Start with the position that virtually everyone you were competing against was doping. Remind them of the years you spent riding clean, the frustration you felt as you watched lesser riders pull away from you because they had doped. Say something like “In order to compete in the sport I loved, I chose to enhance my body’s ability to process oxygen—with, by the way, the same drug that helped save me from cancer.” Emphasize that it wasn’t a moral decision, it was a tactical one. In football, offensive guards hold on almost every play; if they don’t, their quarterback gets creamed. It’s part of the game. It was the same with cyclists and EPO. It was part of the game.
Next, remind everyone of something we all know: Nobody trained harder than you. On a playing field leveled by so much doping, you were still the hardest-working cyclist in the peloton, training six, seven hours a day, even in the off-season, when so many others were sleeping in. “I wanted to be the best I could be,” you could say. “So I did what I had to do.” Doping was just one part, an inevitable part, of your intense drive to be the best.

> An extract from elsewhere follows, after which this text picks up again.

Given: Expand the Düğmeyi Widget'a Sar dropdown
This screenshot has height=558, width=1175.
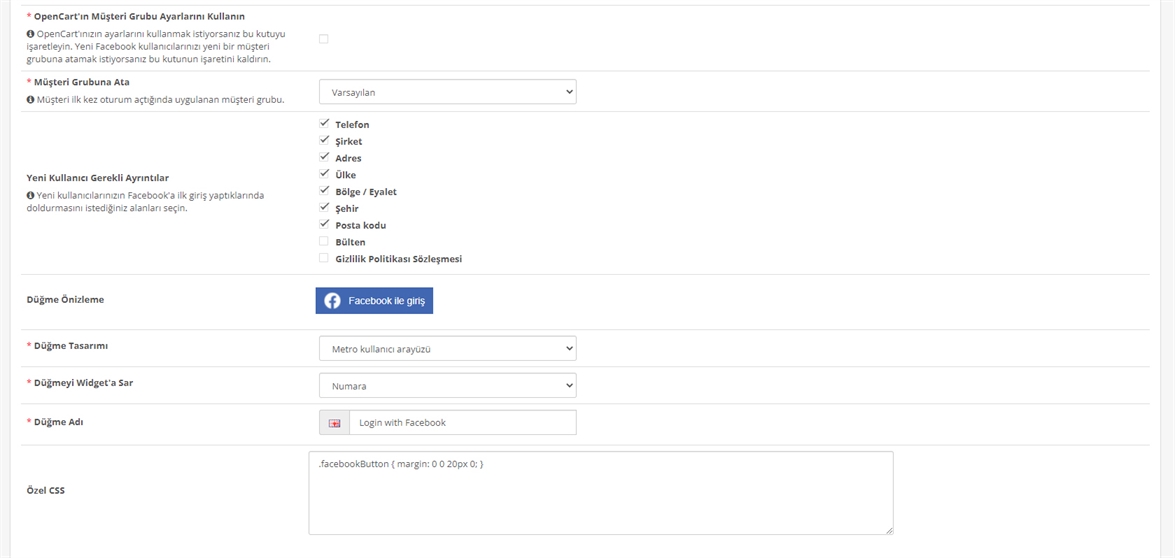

Finally, remind everyone how, from the beginning of your comeback in 1999, you rode to inspire cancer survivors. “Everyone fights to be the best in his or her own way,” you might say. “I went too far, but that is my nature, to be ruthless against my enemies, whether in the peloton or the hospital bed.”
And then apologize. Sincerely.
Andy Pettitte did that after he was named in the Mitchell report, baseball’s official steroid investigation. He was welcomed back by the sport, made the All-Star team this season, and someday may be inducted into the Hall of Fame. By contrast, Clemens, who was also named in the Mitchell report (82 times), denied using steroids and then went before Congress and denied it again. Then came the grand jury and the indictment for perjury and making false statements, and now the trial that begins in April. Clemens could get thirty years in prison. And though he’s one of the game’s greatest pitchers, he’s by no means a lock for the Hall.
The scary thing is, you’re a lot more like seven-time Cy Young winner Clemens than Pettitte. You love to win and you pride yourself on being able to bull your way up and over anything and anyone in your way. You love a fight, especially when everyone thinks you can’t do something. “I’ve always been better when I’ve had things stacked against me,” you told me in 2001. Cheating death was one thing, winning the most grueling physical contest on the planet seven times was another. But beating the federal government? Innocent or guilty, that could be the toughest ride of your life.